Task to carry out:
Copy every record exactly as it appears in the data below.

Given data:
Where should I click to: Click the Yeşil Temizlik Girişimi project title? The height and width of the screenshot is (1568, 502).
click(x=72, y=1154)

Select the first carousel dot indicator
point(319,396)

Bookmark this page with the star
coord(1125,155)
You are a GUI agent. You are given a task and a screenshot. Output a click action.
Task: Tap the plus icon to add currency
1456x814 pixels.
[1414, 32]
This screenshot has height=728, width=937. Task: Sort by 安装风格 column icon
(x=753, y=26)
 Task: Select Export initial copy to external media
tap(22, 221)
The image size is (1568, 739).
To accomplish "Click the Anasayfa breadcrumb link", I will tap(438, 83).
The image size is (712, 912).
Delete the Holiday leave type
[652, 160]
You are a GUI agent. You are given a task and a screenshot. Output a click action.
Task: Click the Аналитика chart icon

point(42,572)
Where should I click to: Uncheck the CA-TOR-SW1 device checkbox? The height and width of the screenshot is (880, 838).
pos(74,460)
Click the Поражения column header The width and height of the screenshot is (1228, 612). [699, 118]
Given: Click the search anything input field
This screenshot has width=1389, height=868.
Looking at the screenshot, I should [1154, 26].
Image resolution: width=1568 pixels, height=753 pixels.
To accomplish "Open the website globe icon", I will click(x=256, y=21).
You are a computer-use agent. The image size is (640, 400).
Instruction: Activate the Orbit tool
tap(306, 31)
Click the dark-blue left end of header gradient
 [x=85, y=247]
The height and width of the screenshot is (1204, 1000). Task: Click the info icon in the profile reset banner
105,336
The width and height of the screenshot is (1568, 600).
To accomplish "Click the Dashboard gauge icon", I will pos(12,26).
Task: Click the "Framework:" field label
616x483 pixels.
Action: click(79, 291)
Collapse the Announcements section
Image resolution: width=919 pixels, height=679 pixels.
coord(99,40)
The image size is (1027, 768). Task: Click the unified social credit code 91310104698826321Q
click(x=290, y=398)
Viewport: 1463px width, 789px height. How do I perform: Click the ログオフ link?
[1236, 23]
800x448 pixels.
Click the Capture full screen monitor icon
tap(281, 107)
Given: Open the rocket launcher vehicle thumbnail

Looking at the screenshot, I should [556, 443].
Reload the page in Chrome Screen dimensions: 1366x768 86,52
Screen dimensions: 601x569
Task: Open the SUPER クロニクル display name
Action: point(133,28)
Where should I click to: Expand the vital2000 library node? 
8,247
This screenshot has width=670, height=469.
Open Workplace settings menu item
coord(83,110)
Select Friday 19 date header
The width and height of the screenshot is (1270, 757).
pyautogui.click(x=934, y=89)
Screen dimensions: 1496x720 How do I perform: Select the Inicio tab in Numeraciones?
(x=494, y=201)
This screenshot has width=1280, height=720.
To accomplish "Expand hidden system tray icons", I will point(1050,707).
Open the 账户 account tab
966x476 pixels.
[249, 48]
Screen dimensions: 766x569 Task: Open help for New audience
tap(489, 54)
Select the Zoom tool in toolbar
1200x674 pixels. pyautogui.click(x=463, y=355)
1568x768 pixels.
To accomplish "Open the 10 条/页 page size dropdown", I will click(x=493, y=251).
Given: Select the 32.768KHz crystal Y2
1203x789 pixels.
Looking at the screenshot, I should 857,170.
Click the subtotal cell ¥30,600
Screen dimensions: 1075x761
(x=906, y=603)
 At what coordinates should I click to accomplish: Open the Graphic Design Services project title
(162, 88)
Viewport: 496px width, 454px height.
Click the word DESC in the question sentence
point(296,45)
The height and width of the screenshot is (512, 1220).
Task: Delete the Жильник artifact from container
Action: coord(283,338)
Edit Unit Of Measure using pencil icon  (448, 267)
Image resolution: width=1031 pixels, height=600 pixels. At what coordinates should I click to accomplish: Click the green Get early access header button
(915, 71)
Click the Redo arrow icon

Result for this task:
Where should I click to: Click the Yeşil Temizlik Girişimi project title? The height and width of the screenshot is (1568, 502).
click(x=72, y=1154)

Select the first carousel dot indicator
point(319,396)

Bookmark this page with the star
coord(1125,155)
You are a GUI agent. You are given a task and a screenshot. Output a click action.
Task: Tap the plus icon to add currency
1456x814 pixels.
[1414, 32]
This screenshot has height=728, width=937. Task: Sort by 安装风格 column icon
(x=753, y=26)
 Task: Select Export initial copy to external media
tap(22, 221)
The image size is (1568, 739).
To accomplish "Click the Anasayfa breadcrumb link", I will tap(438, 83).
The image size is (712, 912).
Delete the Holiday leave type
[652, 160]
You are a GUI agent. You are given a task and a screenshot. Output a click action.
Task: Click the Аналитика chart icon

point(42,572)
Where should I click to: Uncheck the CA-TOR-SW1 device checkbox? The height and width of the screenshot is (880, 838).
pos(74,460)
Click the Поражения column header The width and height of the screenshot is (1228, 612). [699, 118]
Given: Click the search anything input field
This screenshot has width=1389, height=868.
Looking at the screenshot, I should [1154, 26].
Image resolution: width=1568 pixels, height=753 pixels.
To accomplish "Open the website globe icon", I will click(x=256, y=21).
You are a computer-use agent. The image size is (640, 400).
Instruction: Activate the Orbit tool
tap(306, 31)
Click the dark-blue left end of header gradient
 [x=85, y=247]
The height and width of the screenshot is (1204, 1000). Task: Click the info icon in the profile reset banner
105,336
The width and height of the screenshot is (1568, 600).
To accomplish "Click the Dashboard gauge icon", I will pos(12,26).
Task: Click the "Framework:" field label
616x483 pixels.
Action: click(79, 291)
Collapse the Announcements section
Image resolution: width=919 pixels, height=679 pixels.
coord(99,40)
The image size is (1027, 768). Task: Click the unified social credit code 91310104698826321Q
click(x=290, y=398)
Viewport: 1463px width, 789px height. How do I perform: Click the ログオフ link?
[1236, 23]
800x448 pixels.
Click the Capture full screen monitor icon
tap(281, 107)
Given: Open the rocket launcher vehicle thumbnail

Looking at the screenshot, I should [556, 443].
Reload the page in Chrome Screen dimensions: 1366x768 86,52
Screen dimensions: 601x569
Task: Open the SUPER クロニクル display name
Action: point(133,28)
Where should I click to: Expand the vital2000 library node? 
8,247
This screenshot has width=670, height=469.
Open Workplace settings menu item
coord(83,110)
Select Friday 19 date header
The width and height of the screenshot is (1270, 757).
pyautogui.click(x=934, y=89)
Screen dimensions: 1496x720 How do I perform: Select the Inicio tab in Numeraciones?
(x=494, y=201)
This screenshot has width=1280, height=720.
To accomplish "Expand hidden system tray icons", I will point(1050,707).
Open the 账户 account tab
966x476 pixels.
[249, 48]
Screen dimensions: 766x569 Task: Open help for New audience
tap(489, 54)
Select the Zoom tool in toolbar
1200x674 pixels. pyautogui.click(x=463, y=355)
1568x768 pixels.
To accomplish "Open the 10 条/页 page size dropdown", I will click(x=493, y=251).
Given: Select the 32.768KHz crystal Y2
1203x789 pixels.
Looking at the screenshot, I should 857,170.
Click the subtotal cell ¥30,600
Screen dimensions: 1075x761
(x=906, y=603)
 At what coordinates should I click to accomplish: Open the Graphic Design Services project title
(162, 88)
Viewport: 496px width, 454px height.
Click the word DESC in the question sentence
point(296,45)
The height and width of the screenshot is (512, 1220).
Task: Delete the Жильник artifact from container
Action: coord(283,338)
Edit Unit Of Measure using pencil icon  (448, 267)
Image resolution: width=1031 pixels, height=600 pixels. At what coordinates should I click to accomplish: Click the green Get early access header button
(915, 71)
Click the Redo arrow icon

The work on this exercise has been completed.